Cúmhaí eyed him cautiously. “I can’t tell if you’re making fun of me,” she admitted.

He smirked. “I am not. Generally, that is accompanied by some sort of snicker or chortle.”

“…do you always sound like this? I mean, come on, it’s a school, you’re a student. Unless you’re secretly a professor in disguise? That would explain a lot.”

“What would it explain?” He raised his eyebrows in such a perfect fashion it had to be magic.

“Well, the fact that everyone else was trying to cause damage or put a collar around someone’s neck and you, well, didn’t — you helped us out. Or the way you talk. Or the fact that you’re pretending it’s not you, when I can… smell that it’s you.”
“Smell?” His nostrils flared. “That’s certainly a useful set of Changes you’ve gotten there.”

“Yeah, yeah, dogbird. Call me a puppy and I’ll make sure you need a rabies shot.”

“You know what happens to dogs who bite humans, don’t you?”

“You were much more charming before you started in on the threatening.” Cúmhaí showed her teeth. “Now you’re just like everyone else here.”

“I hate to sound juvenile, but… you did start it.” He didn’t look like he hated it. He looked amused by the whole thing.

“I’m the one with an animal Change. What’s your excuse?”

“My excuse? I have none. I was simply trying to gossip with you about your luck on Hell Night.” His smile looked slightly wrong, too sharp or too big or too thin or maybe all three.

“We both know it wasn’t luck. It was Begely, anger, and you.” It grated on her to credit him, yet, at the same time, he had helped more than a little.

“You keep insisting I was there.”

Cúmhaí growled as she stepped up into his face and grabbed the collar of his shirt with both hands. He was taller than her by almost a whole head, but when she pulled him towards her, it leveled the playing field a bit. “I keep insisting,” she snarled, “because I know it was you. The question is why you keep pretending you weren’t there.”

“Ah.” He looked down at her, eyebrows quirking, and coughed. “Maybe I wanted you to have to work a little harder to find your rescuer. Perhaps I wanted a chance to observe you when you weren’t under stress. It is possible I just like being mysterious.”

She narrowed her eyes at him. “And it wasn’t because you were trying to figure out how to get a collar on me without having to permanently incapacitate Begely?”

“Miss Cúmhaí, I am fairly certain that, if I wanted to collar you, incapacitating your brother would only then mean that I would have to incapacitate you as well. No, I — can we speak somewhere more private?”

“About you collaring me? I don’t think so.”

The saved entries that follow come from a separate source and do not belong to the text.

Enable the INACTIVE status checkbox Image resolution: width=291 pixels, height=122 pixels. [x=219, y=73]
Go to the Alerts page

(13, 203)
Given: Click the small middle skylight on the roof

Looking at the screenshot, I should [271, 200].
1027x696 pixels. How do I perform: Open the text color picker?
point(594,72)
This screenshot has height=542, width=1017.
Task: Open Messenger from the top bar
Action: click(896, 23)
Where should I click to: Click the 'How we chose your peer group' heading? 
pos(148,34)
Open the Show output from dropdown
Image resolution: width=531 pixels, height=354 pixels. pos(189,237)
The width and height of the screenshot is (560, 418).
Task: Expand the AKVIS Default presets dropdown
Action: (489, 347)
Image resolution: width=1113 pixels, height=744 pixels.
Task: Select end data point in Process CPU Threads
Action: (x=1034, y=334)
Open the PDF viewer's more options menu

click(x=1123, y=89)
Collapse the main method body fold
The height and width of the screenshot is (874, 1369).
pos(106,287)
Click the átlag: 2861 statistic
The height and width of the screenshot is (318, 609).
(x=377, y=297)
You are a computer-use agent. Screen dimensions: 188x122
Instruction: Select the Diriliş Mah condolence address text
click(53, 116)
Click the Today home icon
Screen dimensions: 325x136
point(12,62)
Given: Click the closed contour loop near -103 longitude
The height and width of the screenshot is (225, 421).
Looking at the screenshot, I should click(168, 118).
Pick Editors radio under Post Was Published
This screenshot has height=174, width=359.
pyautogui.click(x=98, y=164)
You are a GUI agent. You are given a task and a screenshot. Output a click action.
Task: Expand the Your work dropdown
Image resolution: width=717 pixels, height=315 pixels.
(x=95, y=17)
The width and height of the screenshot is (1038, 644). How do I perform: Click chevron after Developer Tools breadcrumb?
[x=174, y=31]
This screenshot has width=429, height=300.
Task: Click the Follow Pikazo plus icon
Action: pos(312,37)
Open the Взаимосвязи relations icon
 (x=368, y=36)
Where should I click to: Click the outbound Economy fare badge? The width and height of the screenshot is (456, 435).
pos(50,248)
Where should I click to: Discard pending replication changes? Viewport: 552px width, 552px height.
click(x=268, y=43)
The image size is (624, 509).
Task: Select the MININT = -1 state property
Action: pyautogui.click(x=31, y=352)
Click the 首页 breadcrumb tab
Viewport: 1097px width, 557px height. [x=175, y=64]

“No.” He cleared his throat and shrugged his shoulders forward. “I was thinking more about talking about not collaring you,” he whispered. “But that’s a conversation that will anger people more than, say, your good relationship with your brother or the way you managed to survive Hell Night free and intact.”

“You seem like the sort of person that can take care of yourself. And I…”

He quirked an eyebrow, seeming to guess what she hadn’t said, and why. “You did, once. With support. Can you handle yourself against a whole crew of upperclassmen intent on putting you and your brother in your places?”

“Can you?” she countered.

“Ah, well, that is the question, isn’t it? And a quite important one for both of us.” He nodded and gestured down the hall. “Shall we talk?”